#### Extrait du texte:
============
Le Quart Livre présente toutes les caractéristiques qui pourraient mener à des « récits de devisants » :

  • Un lieu clos, le navire, et du temps à tuer, par des compagnons par ailleurs instruits et friands de belles histoires (à entendre ou à raconter) ;
  • des rencontres, qui (comme chez Lucien, p. ex. le récit du vieillard dans la baleine) peuvent donner lieu à des anecdotes ;
  • Une intention à la fois satirique et comique (comme chez Des Périers ou Chaucer), et philosophique ou moral (comme chez Marguerite de Navarre).
  • Des personnages qui sont de véritables « maîtres de la parole », en particulier Panurge.

Liste des récits enchâssés :

  • chapitre X : récit de Guyercharois (chambellan de François 1er) par Frère Jean
  • Chapitre XI : trois récits concurrents, l’un de Panurge (Breton de Villandry), l’autre de Bernard Lardon par Épistémon, et un 3ème, de Pantagruel.
  • Chapitres XII-XV : histoire du Seigneur de Basché par Panurge
    • Chapitre XIII : récit sur Villon, inclus dans l’histoire du Seigneur de Basché
  • Chapitre XVI, p. 85 : récit de Pantagruel sur le Romain qui battait des hommes libres
  • Chapitre XXVI p. 118 : Pantagruel raconte comment Hérode fit en sorte d’être pleuré à sa mort.
  • Chapitre XXIX : récit de la mort de Pan, par Pantagruel.
  • Chapitre XXXII : récit de Pantagruel sur Physis et Antiphysie.
  • Chapitre XXXVII : anecdotes de Pantagruel et Épistémon sur la valeur des noms. (p. 149-151)
  • Chapitre XXXIX, p. 155 : Pantagruel raconte une anecdote de Cicéron dans un camp militaire.
  • Chapitres XLV et suivants, les Papefigues : anecdote racontée par le Narrateur.
  • Chapitre LII : série d’anecdotes racontées par les compagnons pour illustrer les « miracles » des Décrétales.
  • Chapitre LV : série d’anecdotes de Pantagruel sur les paroles gelées.
============
#### Données disponibles:
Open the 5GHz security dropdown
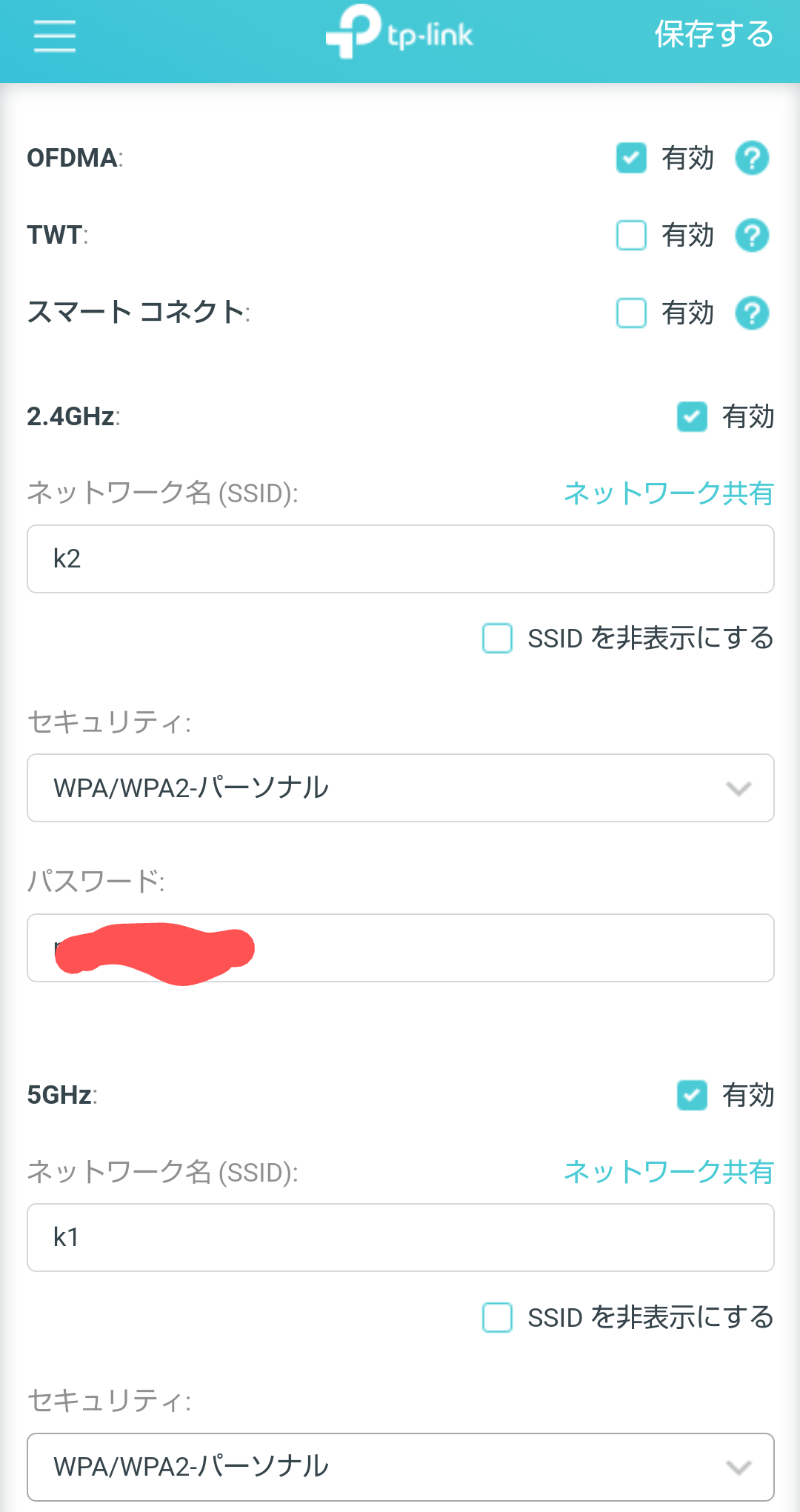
============
#### Consigne A:
Répondez aux questions suivantes d'après l'extrait sur le Quart Livre :
(i) Quel lieu clos est cité parmi les caractéristiques de l'œuvre ?
(ii) Quel personnage est désigné en particulier comme un « maître de la parole » ?
(iii) Dans quel chapitre Pantagruel fait-il le récit de la mort de Pan ?
#### Consigne B:
Dressez la liste de tous les auteurs auxquels l'extrait sur le Quart Livre compare l'œuvre.

#### Zone de réponse A:
(i) Le navire.
(ii) Panurge.
(iii) Au chapitre XXIX.

#### Zone de réponse B:
Lucien
Des Périers
Chaucer
Marguerite de Navarre